Stored items
════

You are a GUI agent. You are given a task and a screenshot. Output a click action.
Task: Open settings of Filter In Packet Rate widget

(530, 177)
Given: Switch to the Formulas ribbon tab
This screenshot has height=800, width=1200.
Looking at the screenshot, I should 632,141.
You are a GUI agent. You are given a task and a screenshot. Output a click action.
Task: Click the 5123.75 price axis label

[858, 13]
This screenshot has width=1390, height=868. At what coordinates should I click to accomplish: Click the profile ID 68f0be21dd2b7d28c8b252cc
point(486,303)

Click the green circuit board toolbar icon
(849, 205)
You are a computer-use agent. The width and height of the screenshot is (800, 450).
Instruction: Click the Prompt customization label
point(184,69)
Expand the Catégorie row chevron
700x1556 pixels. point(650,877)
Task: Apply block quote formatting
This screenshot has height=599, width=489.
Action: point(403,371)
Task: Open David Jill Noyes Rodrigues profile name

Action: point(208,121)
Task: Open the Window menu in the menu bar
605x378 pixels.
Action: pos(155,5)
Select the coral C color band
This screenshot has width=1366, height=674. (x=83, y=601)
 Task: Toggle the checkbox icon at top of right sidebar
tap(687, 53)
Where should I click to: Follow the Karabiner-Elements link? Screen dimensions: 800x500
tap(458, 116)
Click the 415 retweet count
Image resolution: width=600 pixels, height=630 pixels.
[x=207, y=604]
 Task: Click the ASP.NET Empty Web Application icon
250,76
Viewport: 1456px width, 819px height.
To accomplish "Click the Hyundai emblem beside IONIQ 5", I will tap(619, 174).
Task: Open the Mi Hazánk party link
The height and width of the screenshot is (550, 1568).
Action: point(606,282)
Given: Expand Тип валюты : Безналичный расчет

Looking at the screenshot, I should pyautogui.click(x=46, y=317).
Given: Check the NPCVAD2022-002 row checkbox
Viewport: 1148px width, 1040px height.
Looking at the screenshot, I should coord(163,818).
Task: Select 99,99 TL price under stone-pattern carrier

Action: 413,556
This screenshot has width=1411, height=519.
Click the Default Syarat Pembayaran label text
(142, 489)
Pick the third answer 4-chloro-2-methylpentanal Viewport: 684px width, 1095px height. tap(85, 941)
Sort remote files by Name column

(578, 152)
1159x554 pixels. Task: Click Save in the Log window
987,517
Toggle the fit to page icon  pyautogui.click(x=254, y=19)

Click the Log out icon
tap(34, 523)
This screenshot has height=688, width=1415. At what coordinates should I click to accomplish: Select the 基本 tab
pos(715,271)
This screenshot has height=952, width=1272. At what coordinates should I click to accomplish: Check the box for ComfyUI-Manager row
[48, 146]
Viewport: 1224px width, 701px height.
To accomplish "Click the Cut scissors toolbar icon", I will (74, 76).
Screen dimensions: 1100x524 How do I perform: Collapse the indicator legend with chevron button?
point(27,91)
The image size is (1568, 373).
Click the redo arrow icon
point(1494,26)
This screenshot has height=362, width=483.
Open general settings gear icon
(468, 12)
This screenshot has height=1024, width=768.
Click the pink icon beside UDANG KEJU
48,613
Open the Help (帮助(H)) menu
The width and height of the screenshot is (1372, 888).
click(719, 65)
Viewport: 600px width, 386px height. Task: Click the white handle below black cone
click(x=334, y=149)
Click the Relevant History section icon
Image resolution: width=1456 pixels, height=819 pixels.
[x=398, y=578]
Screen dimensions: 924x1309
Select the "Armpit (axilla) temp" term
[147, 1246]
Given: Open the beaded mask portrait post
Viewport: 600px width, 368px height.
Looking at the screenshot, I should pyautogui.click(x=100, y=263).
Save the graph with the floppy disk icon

════

Each record above has to be retyped exactly, with nothing left out.

You are a GUI agent. You are given a task and a screenshot. Output a click action.
Task: Open settings of Filter In Packet Rate widget

(530, 177)
Given: Switch to the Formulas ribbon tab
This screenshot has height=800, width=1200.
Looking at the screenshot, I should 632,141.
You are a GUI agent. You are given a task and a screenshot. Output a click action.
Task: Click the 5123.75 price axis label

[858, 13]
This screenshot has width=1390, height=868. At what coordinates should I click to accomplish: Click the profile ID 68f0be21dd2b7d28c8b252cc
point(486,303)

Click the green circuit board toolbar icon
(849, 205)
You are a computer-use agent. The width and height of the screenshot is (800, 450).
Instruction: Click the Prompt customization label
point(184,69)
Expand the Catégorie row chevron
700x1556 pixels. point(650,877)
Task: Apply block quote formatting
This screenshot has height=599, width=489.
Action: point(403,371)
Task: Open David Jill Noyes Rodrigues profile name

Action: point(208,121)
Task: Open the Window menu in the menu bar
605x378 pixels.
Action: pos(155,5)
Select the coral C color band
This screenshot has width=1366, height=674. (x=83, y=601)
 Task: Toggle the checkbox icon at top of right sidebar
tap(687, 53)
Where should I click to: Follow the Karabiner-Elements link? Screen dimensions: 800x500
tap(458, 116)
Click the 415 retweet count
Image resolution: width=600 pixels, height=630 pixels.
[x=207, y=604]
 Task: Click the ASP.NET Empty Web Application icon
250,76
Viewport: 1456px width, 819px height.
To accomplish "Click the Hyundai emblem beside IONIQ 5", I will tap(619, 174).
Task: Open the Mi Hazánk party link
The height and width of the screenshot is (550, 1568).
Action: point(606,282)
Given: Expand Тип валюты : Безналичный расчет

Looking at the screenshot, I should pyautogui.click(x=46, y=317).
Given: Check the NPCVAD2022-002 row checkbox
Viewport: 1148px width, 1040px height.
Looking at the screenshot, I should coord(163,818).
Task: Select 99,99 TL price under stone-pattern carrier

Action: 413,556
This screenshot has width=1411, height=519.
Click the Default Syarat Pembayaran label text
(142, 489)
Pick the third answer 4-chloro-2-methylpentanal Viewport: 684px width, 1095px height. tap(85, 941)
Sort remote files by Name column

(578, 152)
1159x554 pixels. Task: Click Save in the Log window
987,517
Toggle the fit to page icon  pyautogui.click(x=254, y=19)

Click the Log out icon
tap(34, 523)
This screenshot has height=688, width=1415. At what coordinates should I click to accomplish: Select the 基本 tab
pos(715,271)
This screenshot has height=952, width=1272. At what coordinates should I click to accomplish: Check the box for ComfyUI-Manager row
[48, 146]
Viewport: 1224px width, 701px height.
To accomplish "Click the Cut scissors toolbar icon", I will (74, 76).
Screen dimensions: 1100x524 How do I perform: Collapse the indicator legend with chevron button?
point(27,91)
The image size is (1568, 373).
Click the redo arrow icon
point(1494,26)
This screenshot has height=362, width=483.
Open general settings gear icon
(468, 12)
This screenshot has height=1024, width=768.
Click the pink icon beside UDANG KEJU
48,613
Open the Help (帮助(H)) menu
The width and height of the screenshot is (1372, 888).
click(719, 65)
Viewport: 600px width, 386px height. Task: Click the white handle below black cone
click(x=334, y=149)
Click the Relevant History section icon
Image resolution: width=1456 pixels, height=819 pixels.
[x=398, y=578]
Screen dimensions: 924x1309
Select the "Armpit (axilla) temp" term
[147, 1246]
Given: Open the beaded mask portrait post
Viewport: 600px width, 368px height.
Looking at the screenshot, I should pyautogui.click(x=100, y=263).
Save the graph with the floppy disk icon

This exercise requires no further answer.